Your objective
In the court excerpt below, which clause did Mr. Perrin say had "no place in the final order"?

Passage given
David and Jennifer will each designate the matrimonial home as their principal residence from the year of the purchase until the year of David’s transfer to Jennifer or until the sale of the matrimonial home.
Jennifer will continue to have exclusive possession of the matrimonial home until the matrimonial home is transferred pursuant to paragraph 21(a) above or the sale closes pursuant to paragraph 21(b) above. Jennifer will keep the matrimonial home in good repair until the transfer or sale and will pay utilities, mortgage, insurance, realty taxes and maintenance.
David and Jennifer will equally share any major repair expenses over $1,000 which are deemed necessary to effect the sale of the matrimonial home. Neither party will arrange for major expenses without the other’s prior consent, in writing.
[26] On behalf of his client, Mr. Perrin took exception to the inclusion of these clauses. In his letter of March 1, 2021, he accused Ms. Faria of including “inaccuracies” in the draft order. After Ms. Faria wrote on March 5 to inquire as to what he meant by that, Mr. Perrin wrote on March 12, saying that para. 23 (the principal residence clause) had “no place in the final order”. That was the only clause he mentioned. It has not been made clear to me, either in the evidence or in argument, why that clause was so objectionable.

Data
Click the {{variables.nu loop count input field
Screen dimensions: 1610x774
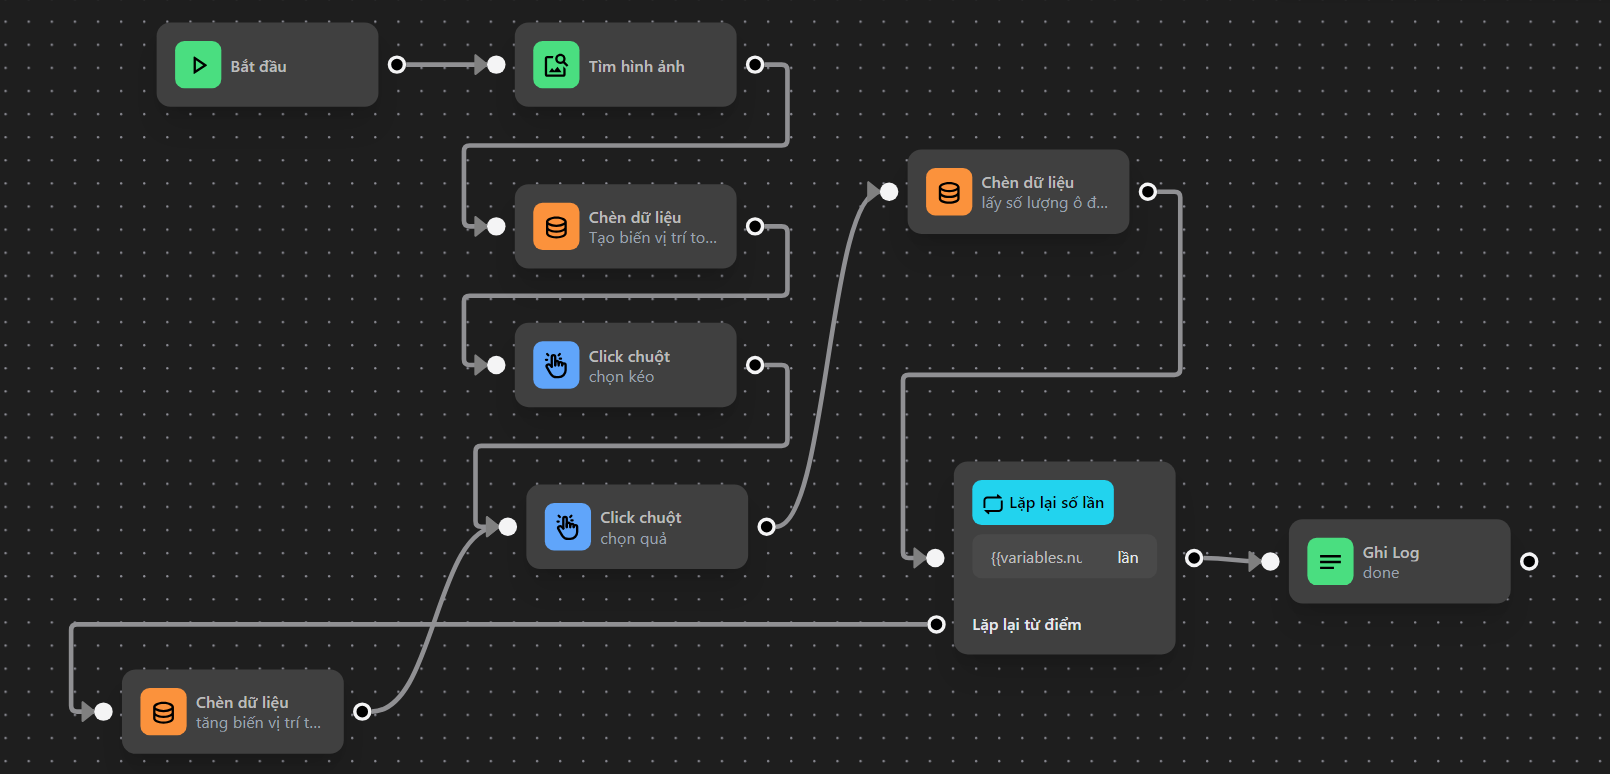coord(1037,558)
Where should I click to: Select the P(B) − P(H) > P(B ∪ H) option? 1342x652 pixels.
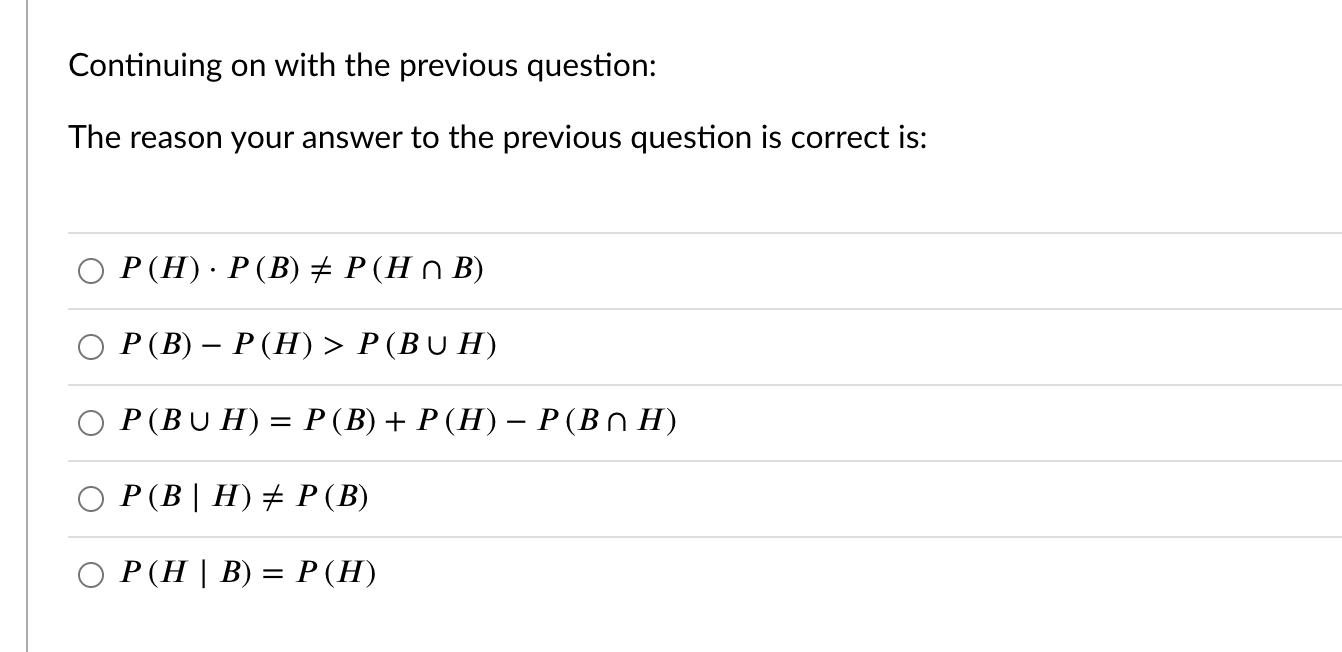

Reply to the exercise
Paragraph 23, the principal residence clause.